Print, please, exactly the lines from the one with "Given: Switch to Device Credentials tab" through the final line of the data below, with both ends included and the pictures left out.

[Data for the task]:
"""
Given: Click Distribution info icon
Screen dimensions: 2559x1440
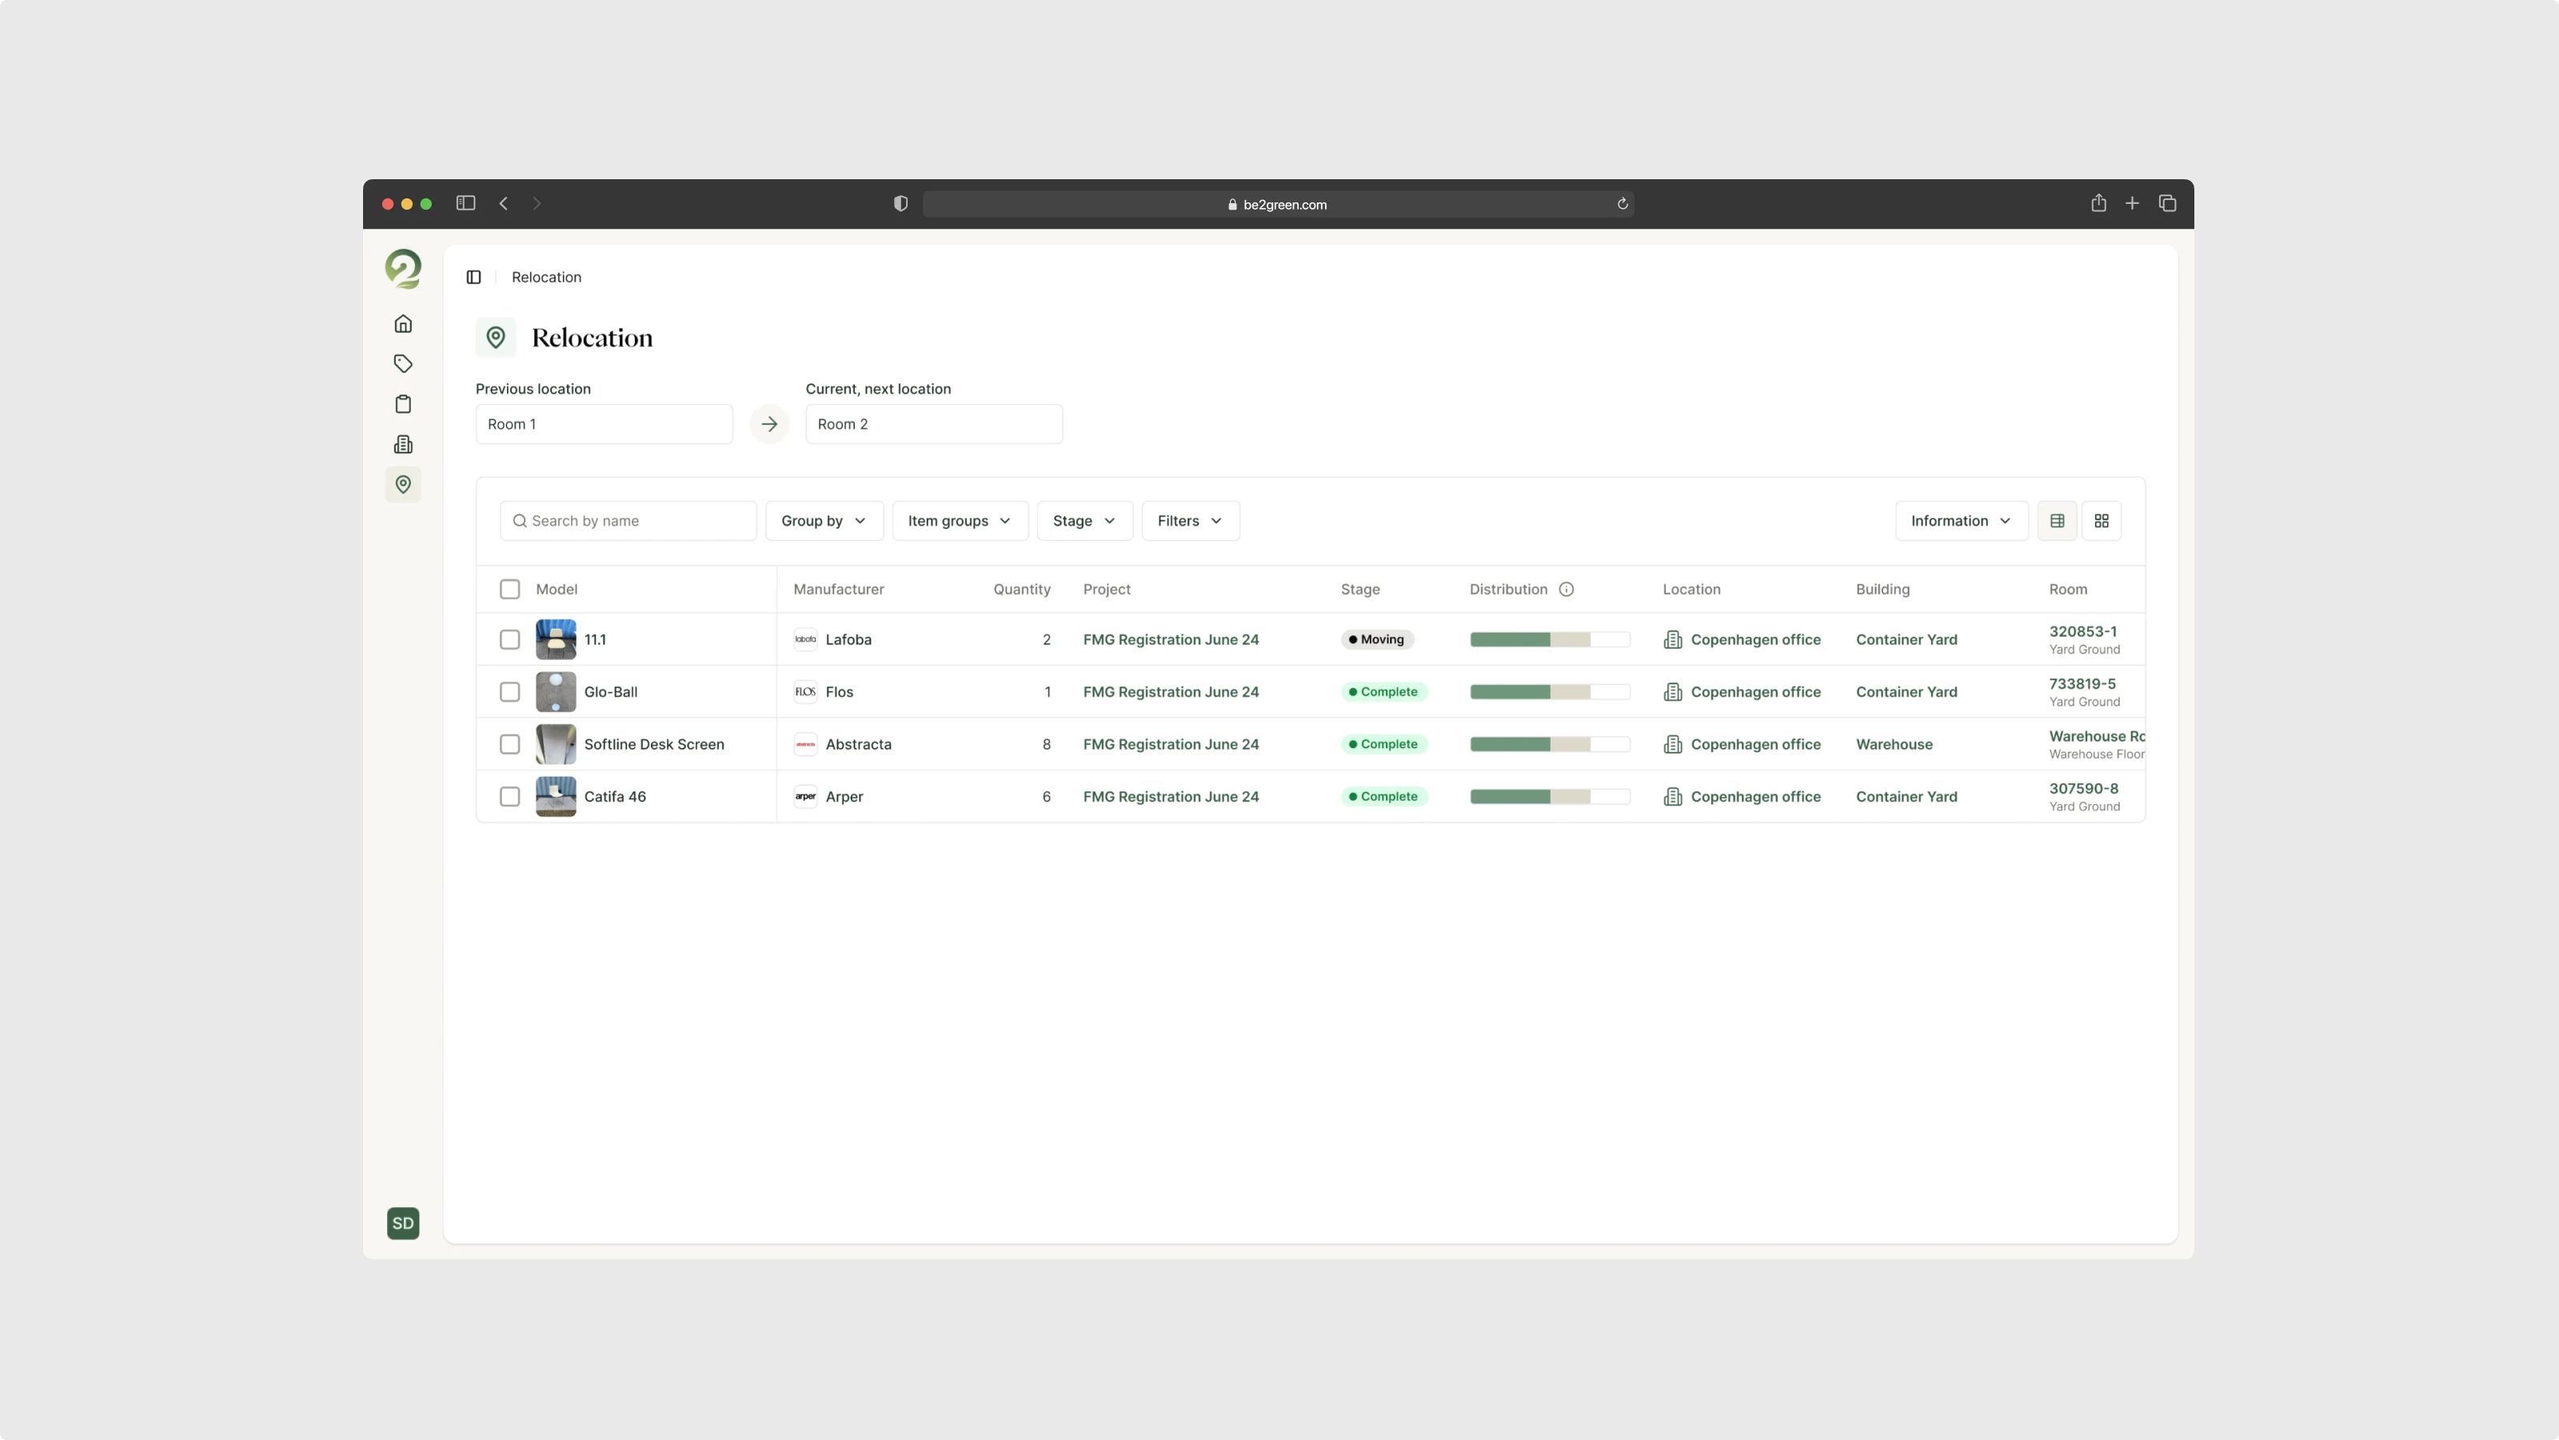Looking at the screenshot, I should click(x=1566, y=589).
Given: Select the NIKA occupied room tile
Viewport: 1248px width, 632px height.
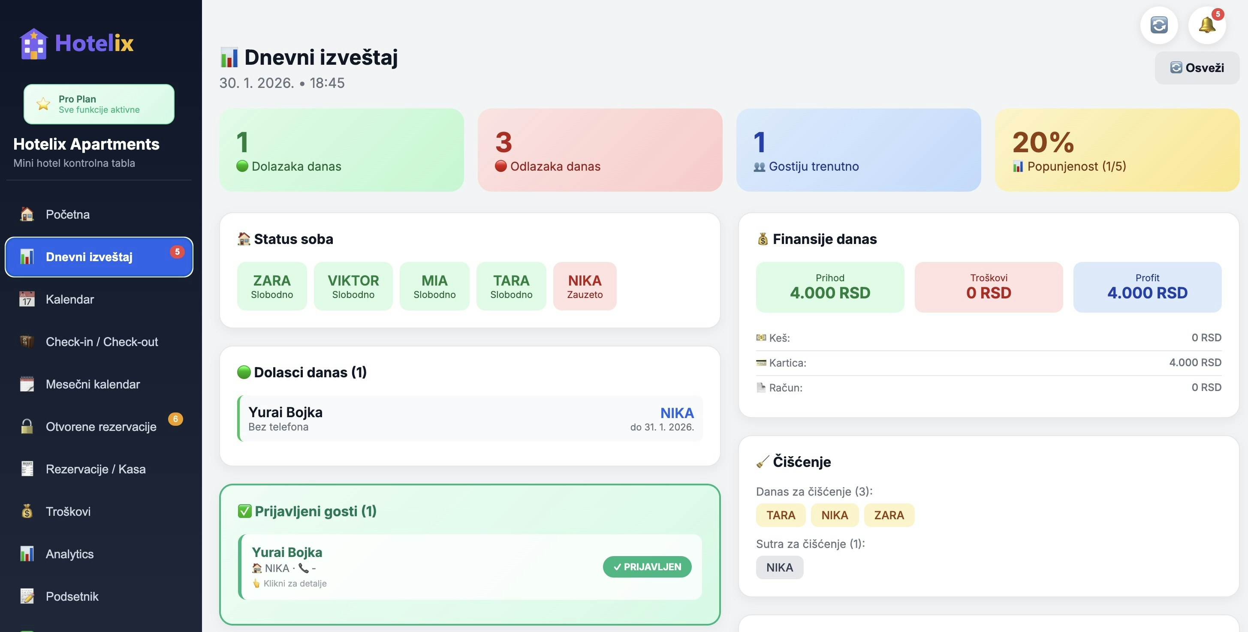Looking at the screenshot, I should pyautogui.click(x=584, y=286).
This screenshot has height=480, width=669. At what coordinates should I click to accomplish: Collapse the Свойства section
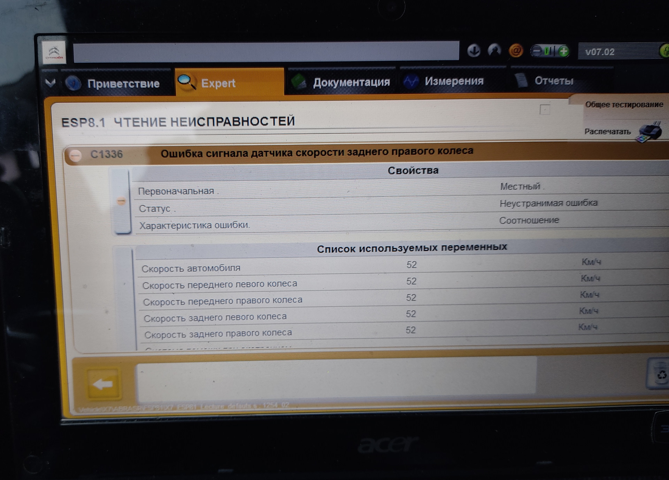(x=121, y=201)
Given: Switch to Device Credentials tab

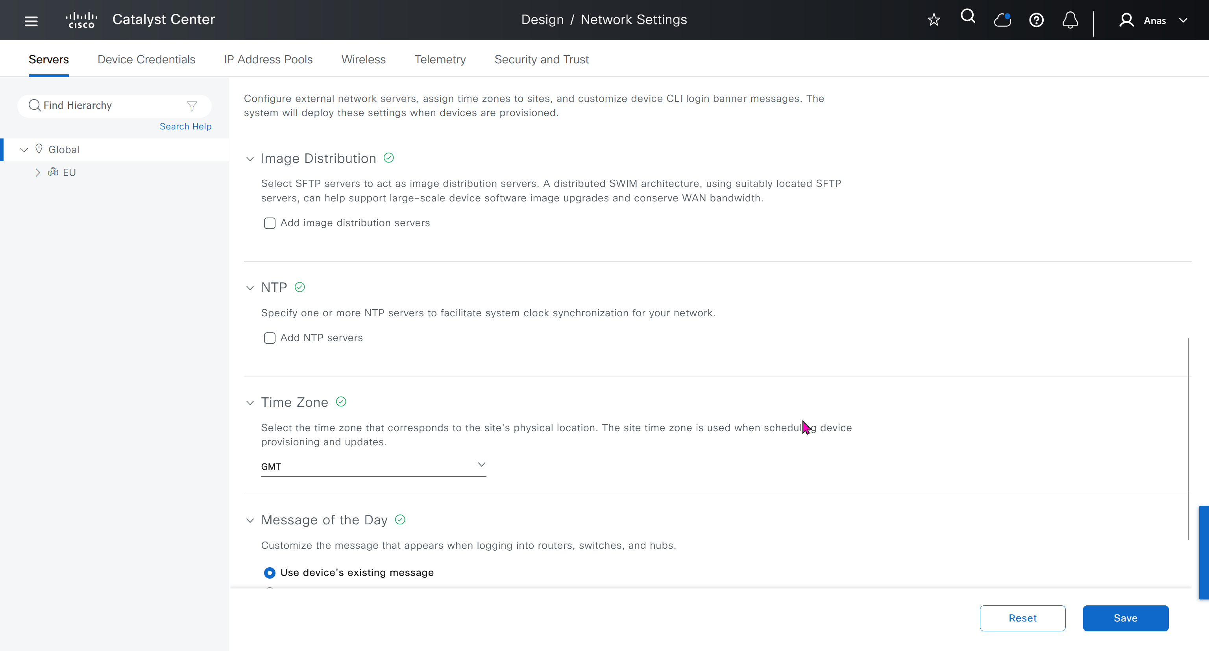Looking at the screenshot, I should click(x=146, y=60).
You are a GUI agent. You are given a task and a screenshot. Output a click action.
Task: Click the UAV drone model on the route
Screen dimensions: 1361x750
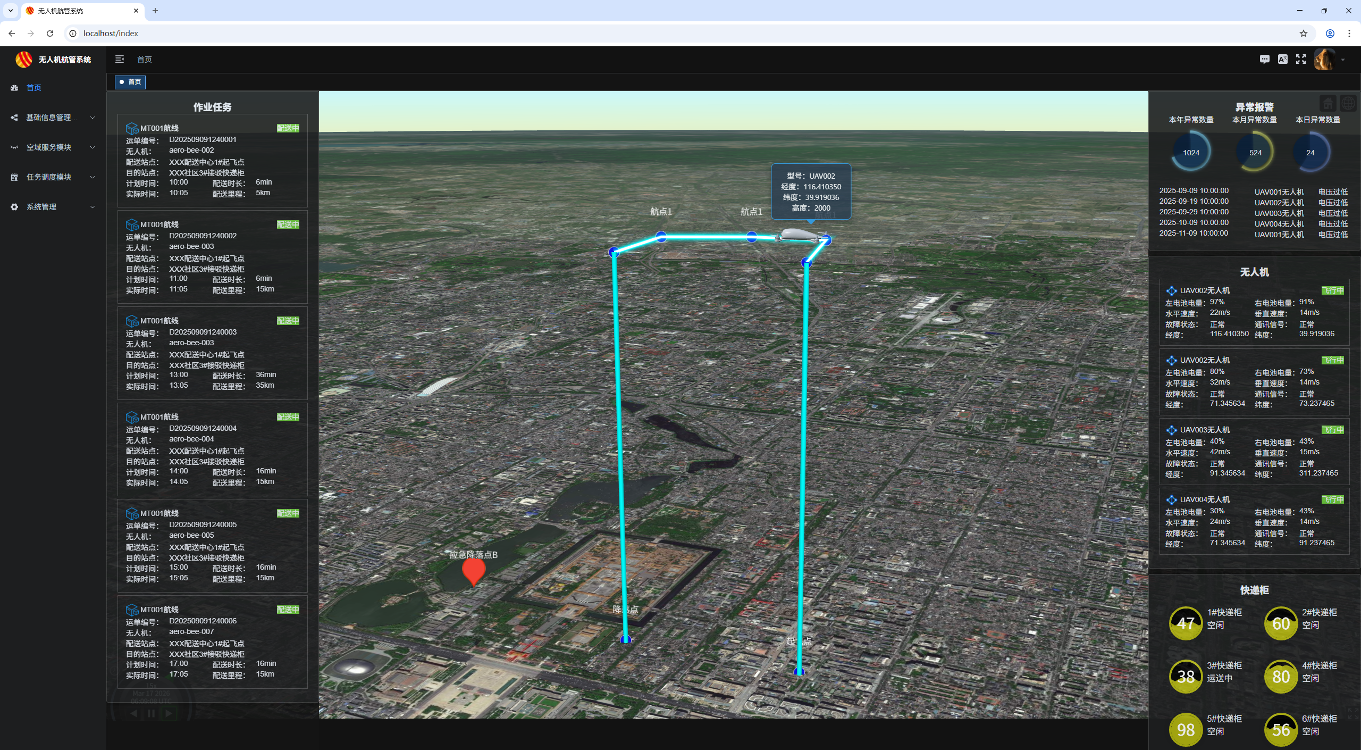[x=797, y=235]
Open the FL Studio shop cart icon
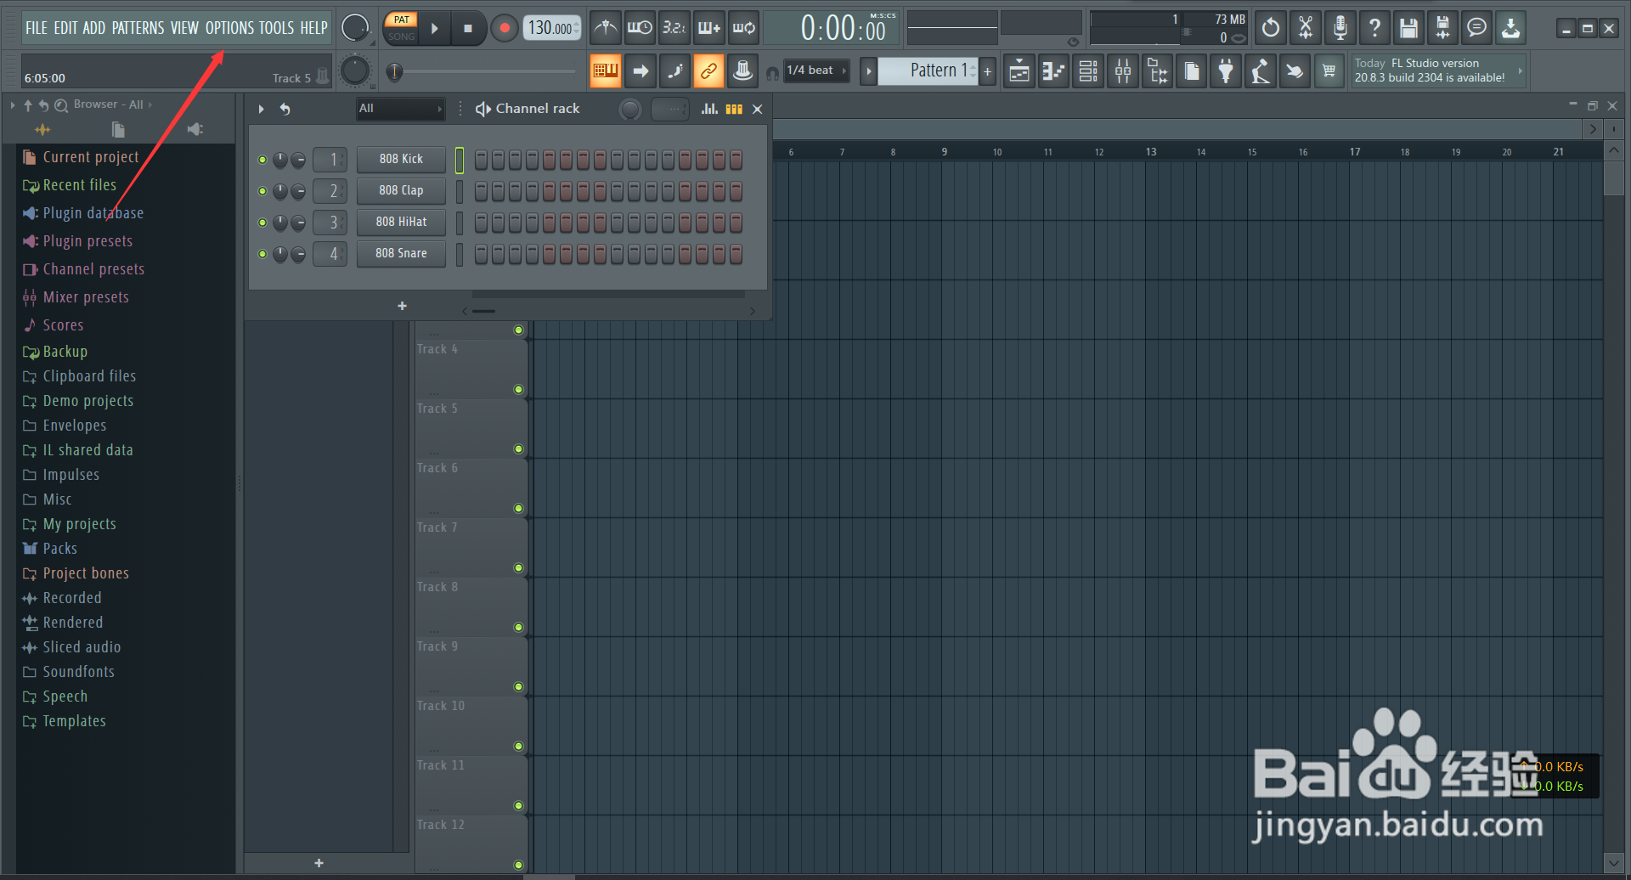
"""
[Output for this exercise]:
Given: Switch to Device Credentials tab

Looking at the screenshot, I should click(x=146, y=60).
You are a GUI agent. You are given a task and a screenshot. Output a click action.
Task: Click the UAV drone model on the route
Screen dimensions: 1361x750
[x=797, y=235]
Open the FL Studio shop cart icon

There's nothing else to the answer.